3. Salib dengan Ujung Melengkung
Simbol langkah yang akan dijalani. Pelayanan yang dilaksanakan tidak selamanya berjalan lancar dan penuh rintangan. Salib diharapkan mampu menjadi pemacu untuk tetap menjalankan tugas pelayanan dengan sepenuh hati karena teladan Yesus Kristus yang mati di salib. Ujung melengkung melambangkan tongkat gembala yang menyimbolkan perutusan untuk menjadi gembala bagi umat beriman.

4. Stola Menyamping
Melambangkan derajat tahbisan diakon.

5. Kumpulan orang
Melambangkan orang-orang yang dilayani.

6. Kitab Suci
Merupakan sumber inspirasi dalam melaksanakan pelayanan.
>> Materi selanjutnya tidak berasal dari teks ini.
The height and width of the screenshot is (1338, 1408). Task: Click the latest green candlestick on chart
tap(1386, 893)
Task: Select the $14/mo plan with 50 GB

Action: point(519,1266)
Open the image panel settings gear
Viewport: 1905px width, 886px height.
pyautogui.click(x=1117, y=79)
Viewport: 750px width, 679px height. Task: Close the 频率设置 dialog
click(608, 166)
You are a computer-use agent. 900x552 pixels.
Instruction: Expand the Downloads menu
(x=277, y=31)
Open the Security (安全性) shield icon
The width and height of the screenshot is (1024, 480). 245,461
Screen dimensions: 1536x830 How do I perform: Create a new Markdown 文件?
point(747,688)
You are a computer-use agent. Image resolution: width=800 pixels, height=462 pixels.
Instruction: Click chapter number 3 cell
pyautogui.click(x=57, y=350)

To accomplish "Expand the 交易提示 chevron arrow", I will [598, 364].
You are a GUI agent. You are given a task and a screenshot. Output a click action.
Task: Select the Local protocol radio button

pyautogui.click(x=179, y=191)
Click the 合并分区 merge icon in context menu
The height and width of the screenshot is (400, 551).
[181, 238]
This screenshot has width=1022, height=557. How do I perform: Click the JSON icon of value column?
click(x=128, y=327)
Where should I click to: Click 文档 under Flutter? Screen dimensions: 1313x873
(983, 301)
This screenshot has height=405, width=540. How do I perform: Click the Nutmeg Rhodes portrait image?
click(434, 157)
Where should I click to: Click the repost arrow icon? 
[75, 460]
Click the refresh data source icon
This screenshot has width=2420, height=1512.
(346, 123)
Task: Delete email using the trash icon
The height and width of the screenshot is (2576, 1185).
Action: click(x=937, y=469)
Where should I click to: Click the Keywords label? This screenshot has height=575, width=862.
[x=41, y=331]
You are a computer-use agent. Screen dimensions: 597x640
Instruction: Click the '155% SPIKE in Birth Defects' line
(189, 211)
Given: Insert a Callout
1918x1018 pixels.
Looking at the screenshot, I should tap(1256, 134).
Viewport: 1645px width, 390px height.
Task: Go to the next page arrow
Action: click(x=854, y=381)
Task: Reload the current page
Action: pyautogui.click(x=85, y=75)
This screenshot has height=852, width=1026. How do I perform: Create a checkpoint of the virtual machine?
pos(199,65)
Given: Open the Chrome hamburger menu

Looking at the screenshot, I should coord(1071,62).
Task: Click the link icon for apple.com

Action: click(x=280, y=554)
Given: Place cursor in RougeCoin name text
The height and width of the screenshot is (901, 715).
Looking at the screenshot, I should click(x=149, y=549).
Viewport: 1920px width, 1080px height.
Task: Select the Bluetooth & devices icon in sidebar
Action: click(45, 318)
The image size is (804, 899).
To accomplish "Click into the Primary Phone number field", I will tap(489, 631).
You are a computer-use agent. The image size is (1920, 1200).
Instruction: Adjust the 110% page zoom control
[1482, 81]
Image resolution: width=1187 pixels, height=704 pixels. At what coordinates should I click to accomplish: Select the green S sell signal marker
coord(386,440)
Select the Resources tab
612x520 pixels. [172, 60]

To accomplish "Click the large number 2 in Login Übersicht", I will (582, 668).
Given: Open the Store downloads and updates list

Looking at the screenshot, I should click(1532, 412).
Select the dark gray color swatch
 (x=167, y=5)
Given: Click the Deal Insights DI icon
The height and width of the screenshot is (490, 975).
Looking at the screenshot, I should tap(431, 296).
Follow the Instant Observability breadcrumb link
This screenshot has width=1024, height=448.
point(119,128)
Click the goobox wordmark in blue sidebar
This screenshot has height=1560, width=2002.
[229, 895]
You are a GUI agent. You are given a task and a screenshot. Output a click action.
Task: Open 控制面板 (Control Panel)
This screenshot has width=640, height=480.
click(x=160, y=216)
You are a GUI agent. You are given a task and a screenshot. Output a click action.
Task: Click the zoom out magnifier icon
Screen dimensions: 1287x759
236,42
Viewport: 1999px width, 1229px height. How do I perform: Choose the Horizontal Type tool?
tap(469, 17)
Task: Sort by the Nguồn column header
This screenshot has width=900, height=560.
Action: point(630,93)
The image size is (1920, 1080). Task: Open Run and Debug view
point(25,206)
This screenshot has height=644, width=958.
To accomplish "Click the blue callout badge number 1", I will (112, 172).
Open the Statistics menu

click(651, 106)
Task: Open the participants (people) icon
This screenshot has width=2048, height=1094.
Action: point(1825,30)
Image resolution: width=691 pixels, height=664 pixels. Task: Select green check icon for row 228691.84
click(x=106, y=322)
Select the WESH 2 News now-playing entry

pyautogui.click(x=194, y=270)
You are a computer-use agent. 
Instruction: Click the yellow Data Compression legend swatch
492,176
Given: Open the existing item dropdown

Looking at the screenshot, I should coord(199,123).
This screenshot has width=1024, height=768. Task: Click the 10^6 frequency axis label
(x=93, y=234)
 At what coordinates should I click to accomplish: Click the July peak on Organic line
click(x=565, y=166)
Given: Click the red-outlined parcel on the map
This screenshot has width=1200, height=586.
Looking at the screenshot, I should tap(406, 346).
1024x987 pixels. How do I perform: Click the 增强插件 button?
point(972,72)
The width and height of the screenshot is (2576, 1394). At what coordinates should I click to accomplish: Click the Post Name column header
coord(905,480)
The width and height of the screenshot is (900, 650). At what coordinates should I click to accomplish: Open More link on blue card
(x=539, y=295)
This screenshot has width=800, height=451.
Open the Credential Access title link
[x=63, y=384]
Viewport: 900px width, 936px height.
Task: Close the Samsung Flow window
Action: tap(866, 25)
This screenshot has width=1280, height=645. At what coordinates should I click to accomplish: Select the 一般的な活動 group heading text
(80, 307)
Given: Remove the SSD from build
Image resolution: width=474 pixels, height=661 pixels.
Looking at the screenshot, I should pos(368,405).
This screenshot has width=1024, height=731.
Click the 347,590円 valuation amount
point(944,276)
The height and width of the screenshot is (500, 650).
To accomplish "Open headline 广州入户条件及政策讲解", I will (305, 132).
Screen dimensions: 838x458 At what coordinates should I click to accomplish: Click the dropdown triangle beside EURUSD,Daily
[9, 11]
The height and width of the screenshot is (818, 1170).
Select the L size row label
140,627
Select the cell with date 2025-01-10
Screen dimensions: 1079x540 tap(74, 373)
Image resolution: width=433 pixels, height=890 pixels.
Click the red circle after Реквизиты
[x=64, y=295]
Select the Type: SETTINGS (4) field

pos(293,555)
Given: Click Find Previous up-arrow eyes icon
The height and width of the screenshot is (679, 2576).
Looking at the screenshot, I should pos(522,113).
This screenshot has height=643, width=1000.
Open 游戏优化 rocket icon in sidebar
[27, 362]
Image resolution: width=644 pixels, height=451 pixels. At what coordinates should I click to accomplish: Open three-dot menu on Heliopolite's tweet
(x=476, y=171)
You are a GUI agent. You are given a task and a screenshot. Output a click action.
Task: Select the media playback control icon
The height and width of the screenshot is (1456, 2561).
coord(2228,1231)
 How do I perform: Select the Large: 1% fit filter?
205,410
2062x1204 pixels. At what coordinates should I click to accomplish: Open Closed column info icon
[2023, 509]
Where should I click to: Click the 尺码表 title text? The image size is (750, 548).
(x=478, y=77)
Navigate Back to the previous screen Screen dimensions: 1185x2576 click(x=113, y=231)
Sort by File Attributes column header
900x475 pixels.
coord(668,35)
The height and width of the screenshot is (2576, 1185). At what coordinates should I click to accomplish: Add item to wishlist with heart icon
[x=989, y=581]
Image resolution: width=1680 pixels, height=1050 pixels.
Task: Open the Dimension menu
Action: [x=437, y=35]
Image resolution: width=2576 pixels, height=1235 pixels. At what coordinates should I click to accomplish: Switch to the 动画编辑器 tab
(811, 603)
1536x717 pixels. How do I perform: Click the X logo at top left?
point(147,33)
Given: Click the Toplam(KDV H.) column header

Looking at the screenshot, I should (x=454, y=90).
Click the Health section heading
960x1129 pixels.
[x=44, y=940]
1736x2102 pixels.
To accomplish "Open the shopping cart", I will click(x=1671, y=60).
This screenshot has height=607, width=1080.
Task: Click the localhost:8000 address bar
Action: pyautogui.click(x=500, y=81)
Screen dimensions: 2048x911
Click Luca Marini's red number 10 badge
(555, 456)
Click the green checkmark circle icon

Kitab Suci juga menjadi dasar untuk mewartakan kabar gembira kepada orang-orang yang dilayani.

7. Tangan terbuka
Melambangkan karya dan tindakan pelayanan, siap bekerja untuk melayani, serta keterbukaan kepada setiap orang. Pelayanan ditujukan kepada siapa saja dengan semangat keterbukaan.

8. Tulisan “Lakukanlah yang Baik Bagi Semua Orang” (Rm 12: 17)
Merupakan spiritualitas yang hendak dihidupi. Keterbukaan terhadap semua orang ditunjukkan dengan kesanggupan untuk mengusahakan yang terbaik bagi semua orang.

Melalui logo ini kami hendak menyatakan bahwa kami siap mengabdi kepada Gereja dengan menimba kekuatan dari Allah Bapa, Putra, dan Roh Kudus melalui Perayaan Ekaristi yang menjadi kehadiran Allah. Melalui roti yang kami terima, pelayanan kami arahkan untuk menjadi gembala bagi orang-orang yang dipercayakan kepada kami. Kitab Suci menjadi sumber inspirasi dalam mewartakan kabar gembira seturut derajat tahbisan yang kami terima. Dengan bantuan Roh Kudus dan meneladan Yesus Kristus yang rela mati di kayu salib, kami hendak menjadi pelayan yang berusaha memberikan yang terbaik bagi semua orang.